La suite de l’expo tend davantage vers la narration, bien qu’elle puisse se présenter de manière peu littérale, comme dans la vidéo Icarus (2010) de Mathieu Beauséjour, portée par une lumière éblouissante. Ce dernier, qui a connu une année 2012 bien remplie, est largement favorisé en nombre d’oeuvres exposées - deux séries d’estampes et de dessins font partie des récentes acquisitions du MNBAQ.


Le musée ne fait pas que confirmer les pratiques déjà bien cotées. Les choix du conservateur se sont aussi portés vers des artistes moins connus, voire trop oubliés. C’est le cas du jeune peintre Dan Brault, dont deux paysages ovales, consacrés l’un au jour, l’autre à la nuit, précèdent les contrastantes oeuvres autour du soleil de Beauséjour. C’est le cas aussi de Bonnie Baxter, photographe à la longue carrière. De celle-ci, le MNBAQ a acquis une image de la série China Jane, un projet d’autofiction où se mêlent documentaire et récit de voyage.


La photo de Baxter est à découvrir dans la dernière partie de l’expo.
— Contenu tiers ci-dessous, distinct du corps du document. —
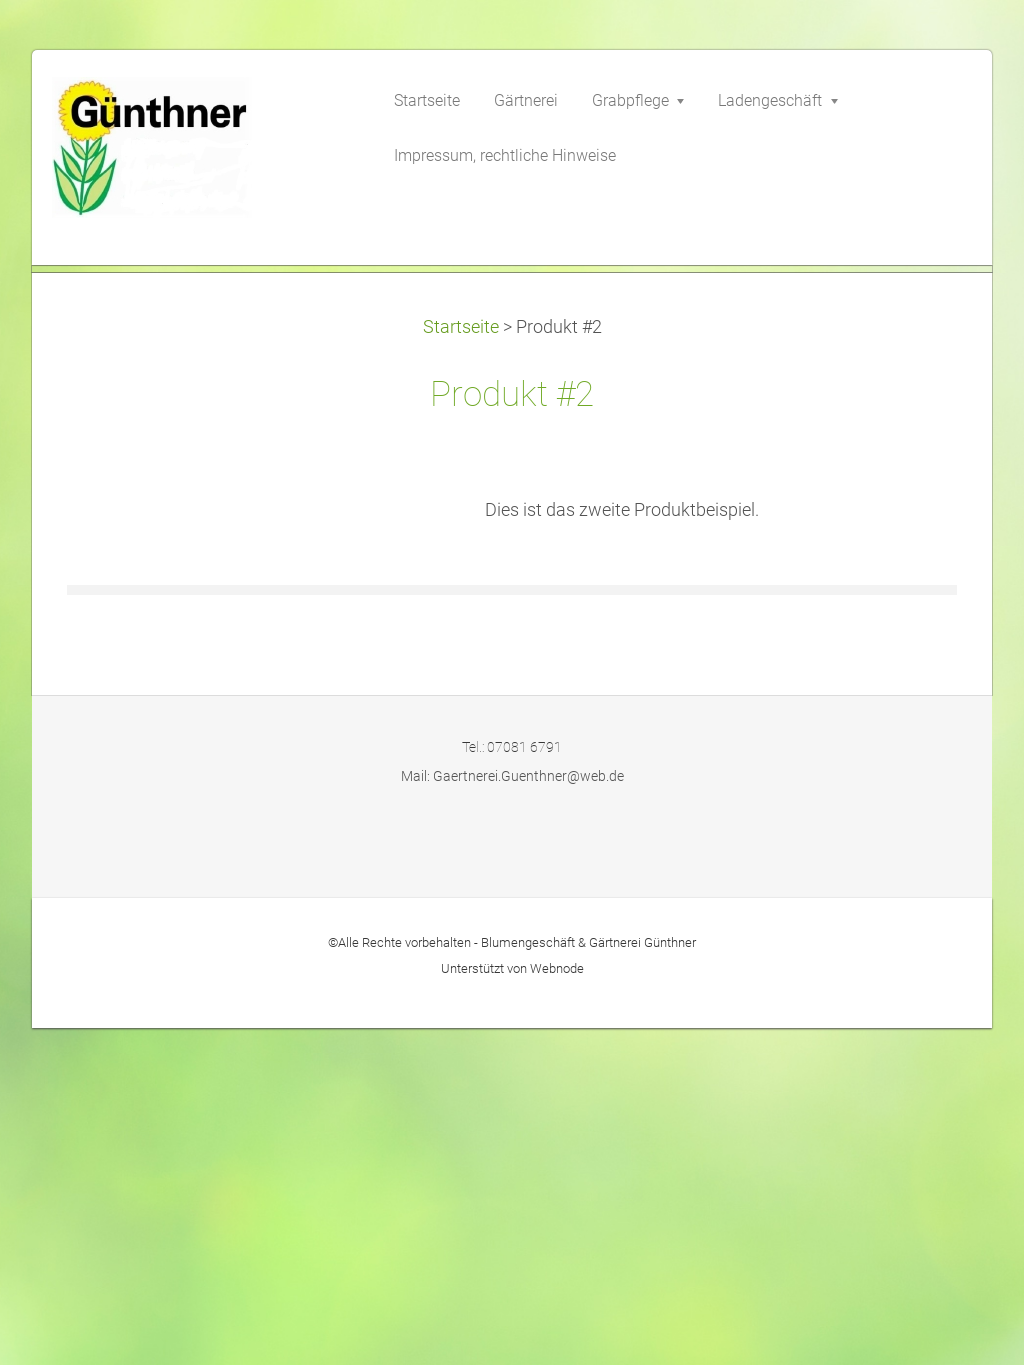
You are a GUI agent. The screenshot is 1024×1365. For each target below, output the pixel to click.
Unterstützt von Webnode (512, 1305)
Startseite (461, 664)
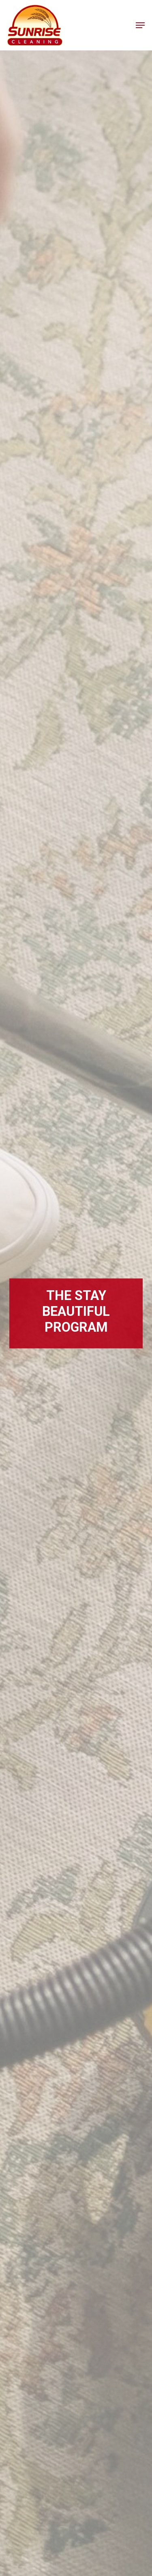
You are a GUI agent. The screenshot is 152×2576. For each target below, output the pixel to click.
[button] (140, 25)
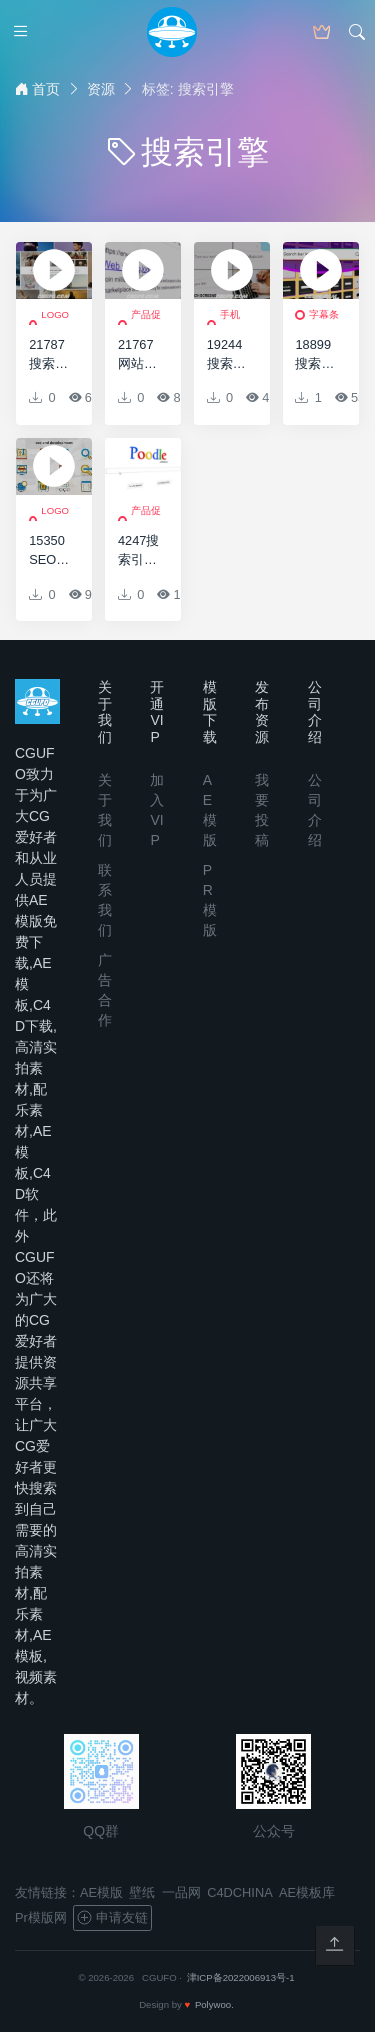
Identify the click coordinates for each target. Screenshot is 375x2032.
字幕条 (324, 314)
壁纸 (142, 1892)
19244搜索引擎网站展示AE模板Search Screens (228, 355)
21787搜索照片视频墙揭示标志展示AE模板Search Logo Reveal (50, 355)
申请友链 (112, 1918)
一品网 (181, 1892)
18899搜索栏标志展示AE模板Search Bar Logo (316, 355)
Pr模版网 (41, 1917)
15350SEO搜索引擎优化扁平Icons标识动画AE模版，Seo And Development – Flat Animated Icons (51, 551)
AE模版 (101, 1892)
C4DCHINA (239, 1892)
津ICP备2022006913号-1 (241, 1977)
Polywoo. (214, 2004)
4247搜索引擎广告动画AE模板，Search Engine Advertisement (139, 551)
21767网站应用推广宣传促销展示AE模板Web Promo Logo (139, 355)
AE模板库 (307, 1892)
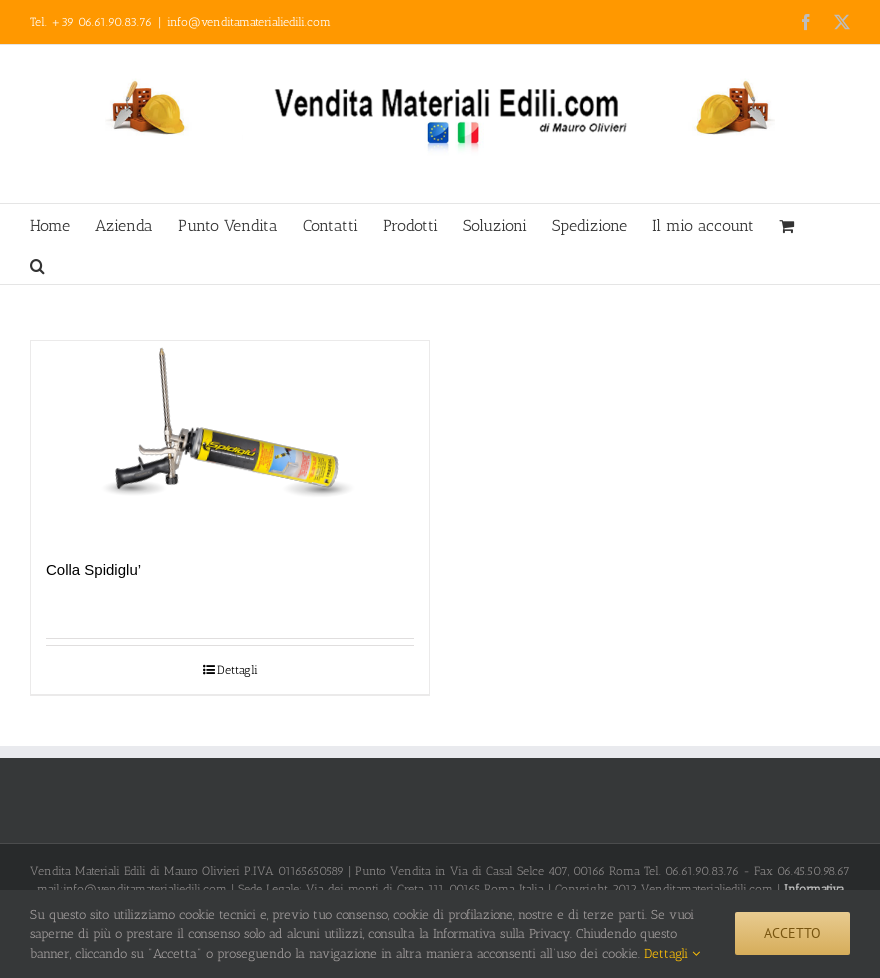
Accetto (792, 933)
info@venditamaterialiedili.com (249, 22)
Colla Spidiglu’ (93, 569)
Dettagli (237, 670)
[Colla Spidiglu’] (230, 440)
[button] (37, 264)
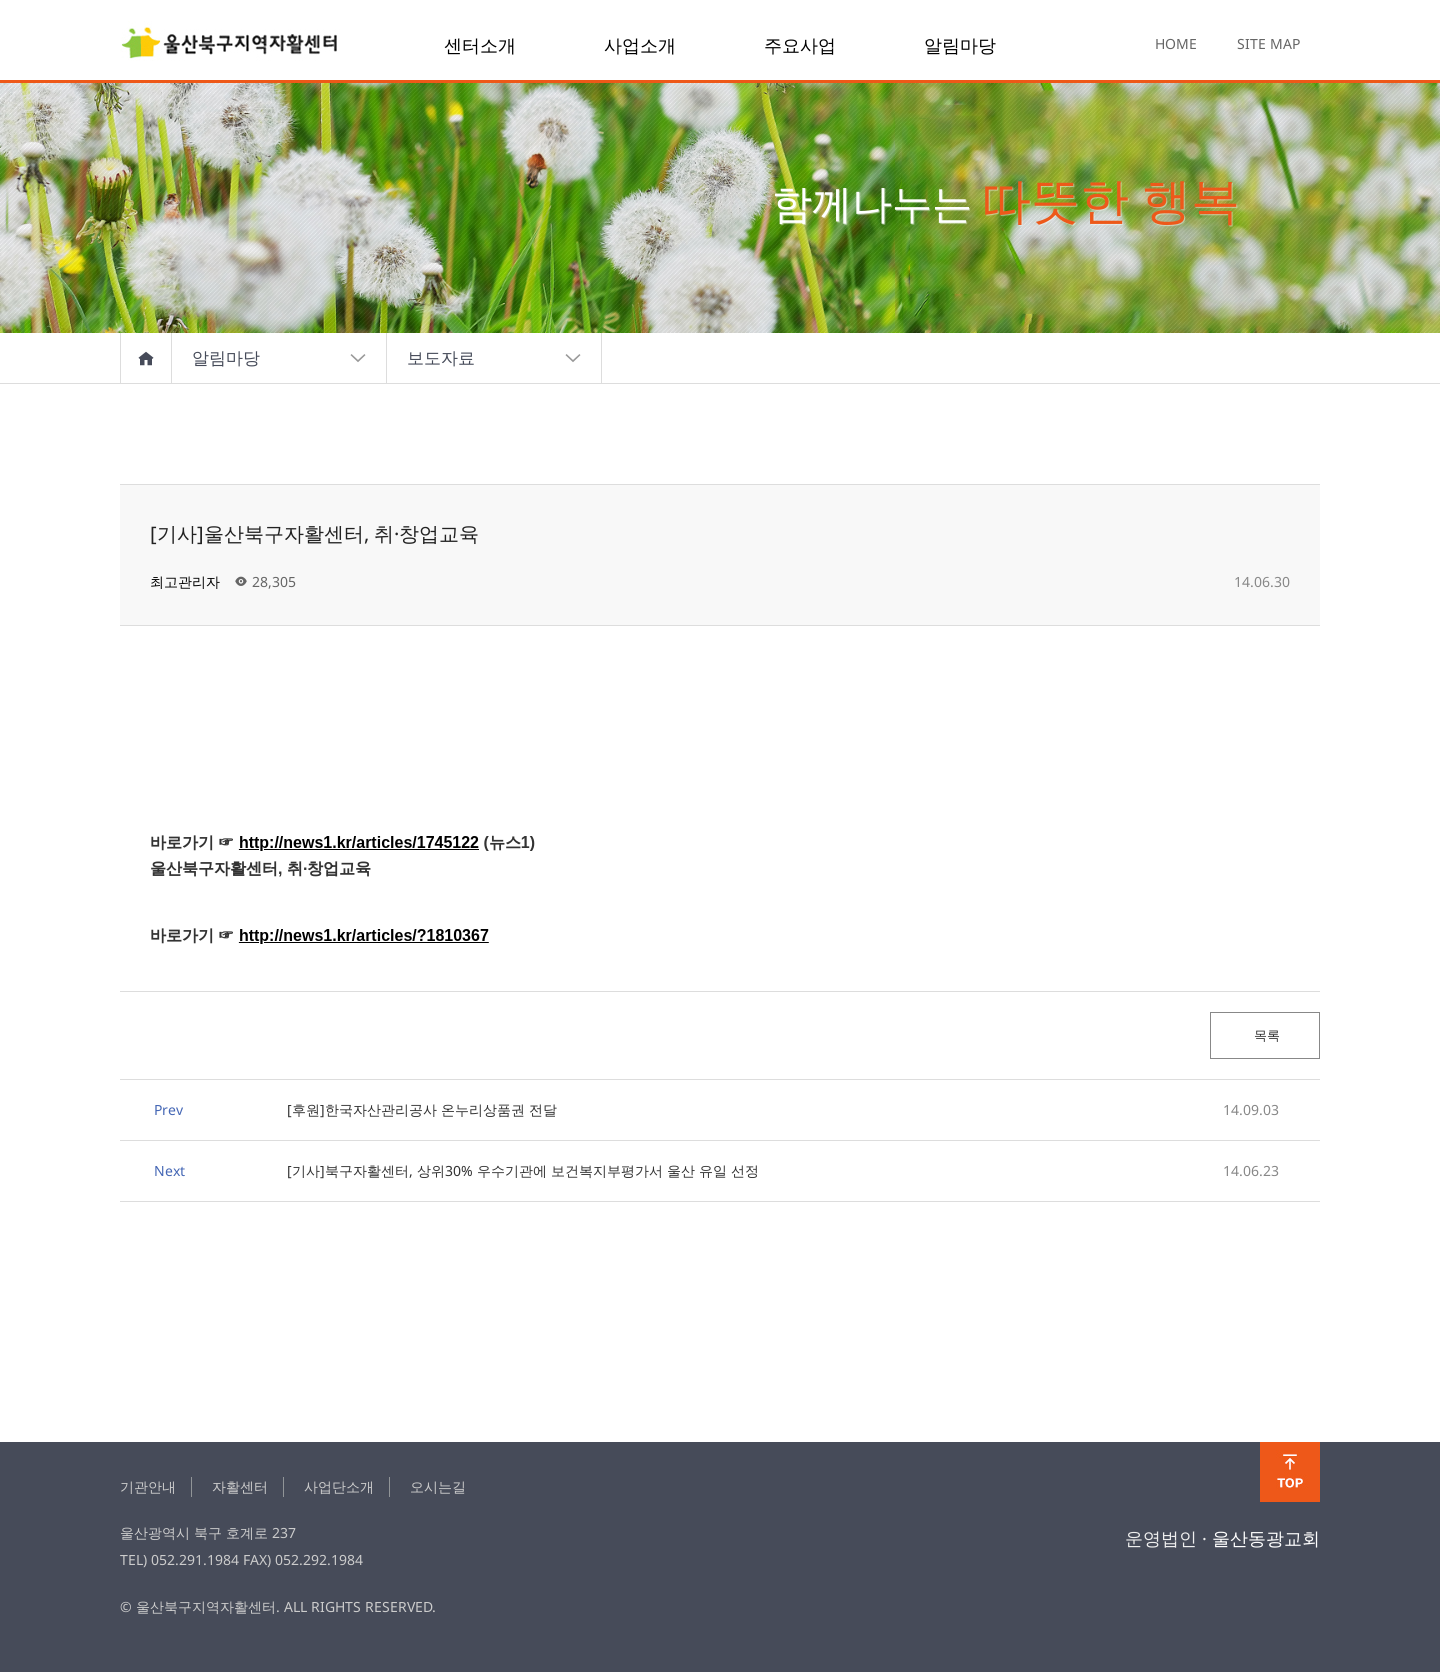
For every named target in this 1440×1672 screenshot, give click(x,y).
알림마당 (960, 45)
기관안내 (148, 1486)
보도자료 (494, 358)
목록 (1265, 1035)
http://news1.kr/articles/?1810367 (364, 935)
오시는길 (438, 1486)
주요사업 (800, 45)
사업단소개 (339, 1486)
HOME (1176, 43)
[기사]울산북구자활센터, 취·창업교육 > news (230, 45)
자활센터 (240, 1486)
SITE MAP (1268, 43)
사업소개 (640, 45)
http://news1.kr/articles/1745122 (359, 842)
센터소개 (480, 45)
À l’instar de la roulotte de Bouthillier, elle joue un rôle de rassembleuse. Autour d’elle, les oeuvres parlent de territoire et d’identité, d’expériences très personnelles d’un lieu. Lieu de culture, comme l’encre en contrastes de Michael Merril, inspirée par un pavillon du Musée des beaux-arts de Montréal. Ou lieu géographique très vaste, comme la mosaïque Le sang, l’air et le soufre (2008) de Reno Salvail, qui associe des images de la terre à celle du corps de l’artiste.


Les oeuvres d’Actuel : nouvelles acquisitions proviennent autant de la collection Prêt d’oeuvres d’art, ensemble mis à la disposition des entreprises, que de celle de la « vraie » collection permanente du MNBAQ. Elle vaut le détour, bien que lui fassent de l’ombre des expositions plus rares, comme celle qui prend fin dimanche, Art et nature au Moyen Âge.